When the input to `req()` is not true[^truthy], it sends a special signal to tell Shiny that the reactive does not have all the inputs that it requires, so it is "paused". That means any reactive consumers that follow it in the reactive graph will not be updated. We'll take a brief digression to talk about `req()` before we come back to using it in concert with validate.

[^truthy]: More precisely, `req()` proceeds only if its inputs are __truthy__, i.e. any value apart from `FALSE`, `NULL` , `""`, or a handful of other special cases described in `?isTruthy`.

### Pausing execution with `req()`

It's easiest to understand `req()` by starting outside of validation. You may have noticed that when you start an app, the complete reactive graph is computed even before the user does anything. This usually works well, because you have carefully chosen meaningful default `value`s for your inputs. Sometimes, however, you want to wait until the user actually does something.

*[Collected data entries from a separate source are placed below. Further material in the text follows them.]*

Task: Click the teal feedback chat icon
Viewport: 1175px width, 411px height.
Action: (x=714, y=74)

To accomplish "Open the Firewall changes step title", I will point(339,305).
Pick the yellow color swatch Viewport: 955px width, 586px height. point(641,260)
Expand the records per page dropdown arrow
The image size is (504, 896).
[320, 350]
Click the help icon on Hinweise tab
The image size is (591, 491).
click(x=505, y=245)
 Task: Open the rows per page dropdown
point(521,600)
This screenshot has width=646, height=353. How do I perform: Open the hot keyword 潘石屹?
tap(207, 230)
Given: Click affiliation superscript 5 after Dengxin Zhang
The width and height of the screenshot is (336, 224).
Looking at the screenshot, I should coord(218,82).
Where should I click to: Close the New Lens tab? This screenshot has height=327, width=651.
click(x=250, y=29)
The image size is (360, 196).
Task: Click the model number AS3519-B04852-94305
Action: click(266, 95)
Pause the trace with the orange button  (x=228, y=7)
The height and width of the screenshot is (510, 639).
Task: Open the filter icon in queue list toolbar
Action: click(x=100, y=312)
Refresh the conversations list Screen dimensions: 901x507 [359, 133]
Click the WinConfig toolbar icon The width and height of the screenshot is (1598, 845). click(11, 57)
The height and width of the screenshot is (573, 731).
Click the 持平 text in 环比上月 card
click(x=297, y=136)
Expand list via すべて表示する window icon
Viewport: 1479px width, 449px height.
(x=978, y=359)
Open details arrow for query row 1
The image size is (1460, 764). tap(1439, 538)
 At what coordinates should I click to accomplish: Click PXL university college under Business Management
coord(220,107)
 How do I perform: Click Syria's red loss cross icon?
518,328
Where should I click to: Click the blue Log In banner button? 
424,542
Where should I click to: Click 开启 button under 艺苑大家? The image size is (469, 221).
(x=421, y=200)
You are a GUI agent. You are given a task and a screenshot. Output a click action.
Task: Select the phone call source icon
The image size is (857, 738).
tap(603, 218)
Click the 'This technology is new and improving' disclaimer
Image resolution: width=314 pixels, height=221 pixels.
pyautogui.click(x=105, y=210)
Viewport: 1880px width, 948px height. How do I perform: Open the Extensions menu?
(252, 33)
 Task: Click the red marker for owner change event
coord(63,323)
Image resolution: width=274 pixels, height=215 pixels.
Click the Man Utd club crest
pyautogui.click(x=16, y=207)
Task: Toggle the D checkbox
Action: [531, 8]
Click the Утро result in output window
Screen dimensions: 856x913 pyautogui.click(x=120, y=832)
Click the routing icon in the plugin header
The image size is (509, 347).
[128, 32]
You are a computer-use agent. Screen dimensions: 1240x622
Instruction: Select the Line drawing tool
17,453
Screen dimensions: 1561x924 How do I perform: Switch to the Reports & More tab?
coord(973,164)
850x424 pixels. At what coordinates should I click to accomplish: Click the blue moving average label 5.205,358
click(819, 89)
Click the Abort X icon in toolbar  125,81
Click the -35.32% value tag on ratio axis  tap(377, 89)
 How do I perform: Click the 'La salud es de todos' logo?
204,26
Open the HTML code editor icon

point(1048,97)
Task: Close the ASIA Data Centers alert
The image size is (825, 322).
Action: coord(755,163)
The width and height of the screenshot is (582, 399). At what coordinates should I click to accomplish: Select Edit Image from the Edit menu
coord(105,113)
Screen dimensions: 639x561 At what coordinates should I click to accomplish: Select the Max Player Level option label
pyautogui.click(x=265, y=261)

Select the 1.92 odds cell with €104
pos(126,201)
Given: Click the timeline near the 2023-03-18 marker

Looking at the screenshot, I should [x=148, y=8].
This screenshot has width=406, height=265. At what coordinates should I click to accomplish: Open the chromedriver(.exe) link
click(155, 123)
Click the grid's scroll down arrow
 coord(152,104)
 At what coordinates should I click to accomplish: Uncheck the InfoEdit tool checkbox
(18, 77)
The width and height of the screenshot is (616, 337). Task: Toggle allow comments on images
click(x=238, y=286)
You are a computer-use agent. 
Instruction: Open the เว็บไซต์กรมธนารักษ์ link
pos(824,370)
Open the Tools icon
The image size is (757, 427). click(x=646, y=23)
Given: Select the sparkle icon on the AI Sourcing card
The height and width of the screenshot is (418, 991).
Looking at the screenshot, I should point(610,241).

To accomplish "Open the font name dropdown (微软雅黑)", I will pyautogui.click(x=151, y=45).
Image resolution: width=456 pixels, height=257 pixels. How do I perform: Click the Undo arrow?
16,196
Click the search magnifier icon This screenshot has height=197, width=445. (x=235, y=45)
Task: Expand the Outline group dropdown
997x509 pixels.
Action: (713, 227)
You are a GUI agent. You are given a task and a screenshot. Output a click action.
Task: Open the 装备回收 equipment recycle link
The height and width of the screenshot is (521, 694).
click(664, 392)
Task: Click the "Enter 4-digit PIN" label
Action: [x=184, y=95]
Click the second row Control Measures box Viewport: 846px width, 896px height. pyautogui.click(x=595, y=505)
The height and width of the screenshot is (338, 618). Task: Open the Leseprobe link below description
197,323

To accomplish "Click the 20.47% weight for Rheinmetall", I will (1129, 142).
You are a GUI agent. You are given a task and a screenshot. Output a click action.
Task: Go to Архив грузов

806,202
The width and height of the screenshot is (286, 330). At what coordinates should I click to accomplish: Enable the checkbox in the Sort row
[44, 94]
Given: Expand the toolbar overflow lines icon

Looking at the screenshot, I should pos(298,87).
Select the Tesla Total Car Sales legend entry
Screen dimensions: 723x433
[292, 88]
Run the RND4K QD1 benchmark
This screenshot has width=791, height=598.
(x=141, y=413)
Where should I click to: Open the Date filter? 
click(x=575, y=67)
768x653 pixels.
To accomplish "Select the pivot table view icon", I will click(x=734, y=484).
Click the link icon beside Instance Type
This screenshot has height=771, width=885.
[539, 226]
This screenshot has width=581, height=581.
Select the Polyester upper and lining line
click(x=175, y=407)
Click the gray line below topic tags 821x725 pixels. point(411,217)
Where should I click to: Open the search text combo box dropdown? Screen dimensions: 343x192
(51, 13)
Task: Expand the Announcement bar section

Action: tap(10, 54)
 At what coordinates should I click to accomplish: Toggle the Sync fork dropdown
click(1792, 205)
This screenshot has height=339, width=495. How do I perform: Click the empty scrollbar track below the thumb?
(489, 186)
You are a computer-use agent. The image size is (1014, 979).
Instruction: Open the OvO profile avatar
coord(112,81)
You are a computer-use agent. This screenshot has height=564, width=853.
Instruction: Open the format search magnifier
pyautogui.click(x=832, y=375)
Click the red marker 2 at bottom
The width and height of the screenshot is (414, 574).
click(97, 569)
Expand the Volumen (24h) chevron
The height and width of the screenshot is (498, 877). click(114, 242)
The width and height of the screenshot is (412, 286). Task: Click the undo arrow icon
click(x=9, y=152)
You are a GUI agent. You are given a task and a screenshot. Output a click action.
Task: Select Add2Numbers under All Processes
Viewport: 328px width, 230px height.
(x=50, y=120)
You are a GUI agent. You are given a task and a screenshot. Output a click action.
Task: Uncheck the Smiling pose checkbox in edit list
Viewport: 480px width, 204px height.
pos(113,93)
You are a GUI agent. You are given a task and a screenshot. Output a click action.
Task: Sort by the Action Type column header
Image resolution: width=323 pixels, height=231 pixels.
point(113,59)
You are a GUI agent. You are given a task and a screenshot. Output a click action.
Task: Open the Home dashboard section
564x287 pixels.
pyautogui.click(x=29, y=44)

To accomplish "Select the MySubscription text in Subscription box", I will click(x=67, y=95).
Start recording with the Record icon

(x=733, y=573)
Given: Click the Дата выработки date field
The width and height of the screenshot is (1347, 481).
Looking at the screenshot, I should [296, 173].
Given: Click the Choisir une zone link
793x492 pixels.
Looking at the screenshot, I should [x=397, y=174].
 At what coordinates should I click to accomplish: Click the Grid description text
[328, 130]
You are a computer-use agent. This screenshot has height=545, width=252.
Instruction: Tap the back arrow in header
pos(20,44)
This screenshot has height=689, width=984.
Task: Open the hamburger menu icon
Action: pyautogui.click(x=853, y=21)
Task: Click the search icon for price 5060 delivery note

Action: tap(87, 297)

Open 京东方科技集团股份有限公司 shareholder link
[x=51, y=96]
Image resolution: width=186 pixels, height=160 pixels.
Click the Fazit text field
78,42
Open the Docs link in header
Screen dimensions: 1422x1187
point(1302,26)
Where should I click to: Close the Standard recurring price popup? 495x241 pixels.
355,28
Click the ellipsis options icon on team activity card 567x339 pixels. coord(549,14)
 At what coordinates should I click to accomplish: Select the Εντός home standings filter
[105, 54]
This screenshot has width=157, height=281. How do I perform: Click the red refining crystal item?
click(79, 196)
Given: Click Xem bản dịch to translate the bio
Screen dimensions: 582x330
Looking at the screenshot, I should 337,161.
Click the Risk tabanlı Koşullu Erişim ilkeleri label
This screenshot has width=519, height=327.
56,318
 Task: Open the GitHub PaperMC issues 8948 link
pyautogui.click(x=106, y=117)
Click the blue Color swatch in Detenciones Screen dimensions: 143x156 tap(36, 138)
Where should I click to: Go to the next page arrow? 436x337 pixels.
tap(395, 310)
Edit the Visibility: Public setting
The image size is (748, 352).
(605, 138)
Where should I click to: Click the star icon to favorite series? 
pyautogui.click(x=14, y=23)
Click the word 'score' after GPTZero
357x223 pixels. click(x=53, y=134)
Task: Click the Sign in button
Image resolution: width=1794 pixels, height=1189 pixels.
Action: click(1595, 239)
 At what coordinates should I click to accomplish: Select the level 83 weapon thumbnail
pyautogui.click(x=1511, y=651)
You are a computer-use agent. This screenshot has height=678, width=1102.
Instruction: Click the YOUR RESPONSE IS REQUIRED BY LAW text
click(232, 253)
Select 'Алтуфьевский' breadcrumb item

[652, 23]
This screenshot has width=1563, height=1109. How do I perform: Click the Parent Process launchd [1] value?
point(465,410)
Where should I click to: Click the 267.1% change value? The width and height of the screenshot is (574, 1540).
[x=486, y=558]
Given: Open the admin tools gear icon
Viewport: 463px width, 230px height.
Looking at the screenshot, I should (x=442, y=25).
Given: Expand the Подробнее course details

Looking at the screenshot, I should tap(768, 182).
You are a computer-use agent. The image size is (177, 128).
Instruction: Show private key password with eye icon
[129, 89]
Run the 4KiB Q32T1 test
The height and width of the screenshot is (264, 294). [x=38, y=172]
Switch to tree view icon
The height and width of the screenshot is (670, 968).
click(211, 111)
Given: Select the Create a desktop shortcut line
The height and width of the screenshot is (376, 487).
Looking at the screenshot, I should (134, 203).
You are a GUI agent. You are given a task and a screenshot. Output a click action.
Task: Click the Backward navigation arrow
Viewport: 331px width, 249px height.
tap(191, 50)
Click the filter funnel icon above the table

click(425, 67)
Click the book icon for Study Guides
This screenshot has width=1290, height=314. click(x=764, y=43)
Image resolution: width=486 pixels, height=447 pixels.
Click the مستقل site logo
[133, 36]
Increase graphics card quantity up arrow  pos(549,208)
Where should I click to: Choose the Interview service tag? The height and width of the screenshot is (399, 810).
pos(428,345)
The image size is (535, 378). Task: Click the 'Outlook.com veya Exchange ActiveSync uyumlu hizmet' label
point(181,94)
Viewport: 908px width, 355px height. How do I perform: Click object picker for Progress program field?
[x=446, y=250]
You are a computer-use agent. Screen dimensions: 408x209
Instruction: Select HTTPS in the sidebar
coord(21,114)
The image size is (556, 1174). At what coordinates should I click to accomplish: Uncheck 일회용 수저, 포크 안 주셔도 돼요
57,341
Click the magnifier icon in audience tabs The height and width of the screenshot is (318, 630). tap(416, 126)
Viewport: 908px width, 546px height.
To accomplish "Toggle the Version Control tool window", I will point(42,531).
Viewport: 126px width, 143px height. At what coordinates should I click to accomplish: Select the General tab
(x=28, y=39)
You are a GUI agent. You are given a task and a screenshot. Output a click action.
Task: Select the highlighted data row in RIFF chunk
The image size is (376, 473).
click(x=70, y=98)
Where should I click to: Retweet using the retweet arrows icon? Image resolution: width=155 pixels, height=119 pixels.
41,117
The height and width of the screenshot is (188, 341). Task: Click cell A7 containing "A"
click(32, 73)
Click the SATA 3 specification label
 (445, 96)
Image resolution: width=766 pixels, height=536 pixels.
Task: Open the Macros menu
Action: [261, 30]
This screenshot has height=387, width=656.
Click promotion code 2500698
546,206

This need tends to crop up mainly with three controls:

* In `textInput()`, you've used `value = ""`, and you don't want to do 
  anything until the user types something.
  
* In `selectInput()`, you've provide an empty choice, `""`, and you don't
  want to do anything until the user makes a selection.
  
* In `fileInput()`, which has an empty result before the user has uploaded 
  anything. We'll come back to this in Section \@ref(#upload).

We need some way to "pause" reactives so that nothing happens until some condition is true. That's the job of `req()` which checks for required values before allowing a reactive producer to continue.

For example, consider the following app which will generate a greeting in English or Maori. If you run this app, you'll see an error, as in Figure \@ref(fig:require-simple), because there's no entry in the `greetings` vector that corresponds to the default choice of `""`.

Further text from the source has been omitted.